Mike Weinar

Personal information
- Born: July 23, 1984 (age 41) Urbana, Illinois, U.S.

Career information
- High school: Bronson High School
- College: Florida
- Coaching career: 2006–present

Career history

Coaching
- 2006–2008: Florida (GA)
- 2008–2021: Dallas Mavericks (assistant)
- 2021–2025: Indiana Pacers (assistant)

Career highlights
- NBA champion (2011);

= Mike Weinar =

American basketball player (born 1984)

Mike Weinar (born July 23, 1984) is an American basketball coach who last served as an assistant coach for the Indiana Pacers of the National Basketball Association (NBA). Previously he served as an assistant coach for the Dallas Mavericks.

==Coaching career==
===Florida (2006-2008)===
From 2003 to 2006, Weinar served as a student manager with the University of Florida Men's Basketball Program. 2006 to 2008, Weinar served as a graduate assistant. During his tenure at the University of Florida, he was a part of back to back National Championship teams in 2005-06 and 2006–07.

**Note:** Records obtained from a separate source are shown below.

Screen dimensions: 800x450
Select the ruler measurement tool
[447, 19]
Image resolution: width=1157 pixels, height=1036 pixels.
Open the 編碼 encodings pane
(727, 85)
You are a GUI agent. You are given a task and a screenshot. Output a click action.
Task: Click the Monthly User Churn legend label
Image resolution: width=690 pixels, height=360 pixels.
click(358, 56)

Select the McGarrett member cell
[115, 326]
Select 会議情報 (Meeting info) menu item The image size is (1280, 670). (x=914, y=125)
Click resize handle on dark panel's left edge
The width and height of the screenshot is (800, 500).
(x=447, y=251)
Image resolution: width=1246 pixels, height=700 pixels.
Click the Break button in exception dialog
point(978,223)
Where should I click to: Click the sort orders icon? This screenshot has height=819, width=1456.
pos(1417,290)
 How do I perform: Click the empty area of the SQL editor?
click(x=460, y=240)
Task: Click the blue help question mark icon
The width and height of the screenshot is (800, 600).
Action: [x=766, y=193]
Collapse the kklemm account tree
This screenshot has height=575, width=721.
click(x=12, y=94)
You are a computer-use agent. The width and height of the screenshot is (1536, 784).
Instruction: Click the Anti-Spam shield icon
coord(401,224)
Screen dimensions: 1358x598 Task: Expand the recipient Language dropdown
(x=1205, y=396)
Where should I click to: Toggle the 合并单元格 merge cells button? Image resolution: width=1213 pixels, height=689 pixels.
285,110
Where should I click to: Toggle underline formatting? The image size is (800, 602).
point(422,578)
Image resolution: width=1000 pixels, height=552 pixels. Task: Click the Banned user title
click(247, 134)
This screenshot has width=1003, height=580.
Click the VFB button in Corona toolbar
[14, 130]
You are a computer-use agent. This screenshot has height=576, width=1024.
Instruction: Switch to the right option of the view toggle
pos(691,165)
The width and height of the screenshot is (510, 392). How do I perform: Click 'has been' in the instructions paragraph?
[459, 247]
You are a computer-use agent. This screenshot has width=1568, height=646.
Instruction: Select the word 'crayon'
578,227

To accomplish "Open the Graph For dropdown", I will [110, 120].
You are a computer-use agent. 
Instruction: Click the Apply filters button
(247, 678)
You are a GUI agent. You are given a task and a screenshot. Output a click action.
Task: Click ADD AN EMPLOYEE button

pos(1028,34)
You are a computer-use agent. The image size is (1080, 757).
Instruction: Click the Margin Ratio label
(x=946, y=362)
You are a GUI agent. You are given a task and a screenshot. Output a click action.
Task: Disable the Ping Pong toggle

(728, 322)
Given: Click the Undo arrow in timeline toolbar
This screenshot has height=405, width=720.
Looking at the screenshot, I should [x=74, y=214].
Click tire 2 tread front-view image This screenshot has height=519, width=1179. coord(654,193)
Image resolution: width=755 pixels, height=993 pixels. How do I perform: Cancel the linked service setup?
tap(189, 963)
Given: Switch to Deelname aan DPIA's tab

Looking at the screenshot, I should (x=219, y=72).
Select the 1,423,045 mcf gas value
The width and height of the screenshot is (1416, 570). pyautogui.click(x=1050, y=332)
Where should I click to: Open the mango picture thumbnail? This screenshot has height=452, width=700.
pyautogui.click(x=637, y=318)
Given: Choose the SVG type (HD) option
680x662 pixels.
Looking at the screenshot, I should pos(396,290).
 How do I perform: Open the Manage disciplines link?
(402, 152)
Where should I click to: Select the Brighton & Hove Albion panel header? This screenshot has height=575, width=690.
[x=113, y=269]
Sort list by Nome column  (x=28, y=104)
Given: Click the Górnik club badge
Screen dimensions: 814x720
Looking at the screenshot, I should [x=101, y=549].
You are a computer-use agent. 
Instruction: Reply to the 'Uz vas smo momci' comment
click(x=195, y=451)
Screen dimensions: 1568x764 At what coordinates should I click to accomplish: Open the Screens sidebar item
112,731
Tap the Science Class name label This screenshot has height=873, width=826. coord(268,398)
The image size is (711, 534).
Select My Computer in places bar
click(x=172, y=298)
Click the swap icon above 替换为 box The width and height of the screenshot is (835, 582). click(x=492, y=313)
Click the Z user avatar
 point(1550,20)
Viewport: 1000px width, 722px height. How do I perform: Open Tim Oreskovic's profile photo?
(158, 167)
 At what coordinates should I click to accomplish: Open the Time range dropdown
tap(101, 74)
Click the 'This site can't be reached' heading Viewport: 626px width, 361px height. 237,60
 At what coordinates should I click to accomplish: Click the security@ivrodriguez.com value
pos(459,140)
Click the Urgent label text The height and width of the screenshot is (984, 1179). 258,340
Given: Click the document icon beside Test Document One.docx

===Dallas Mavericks (2008-2021)===
In 2008 Weinar was hired by the Dallas Mavericks as a Special Assistant to the Head Coach. In 2015 Weinar was promoted to assistant coach. Weinar led Dallas to the 2017 Orlando Summer Pro League Championship as well as guiding the 2019 NBA Summer League Mavericks to a playoff appearance as the head coach.

===Indiana Pacers (2021-2025)===
In 2021, Weinar, with Lloyd Pierce and Ronald Nored, was hired by the Indiana Pacers as an assistant coach.

On August 22, 2025, Weinar and the Pacers mutually agreed to part ways.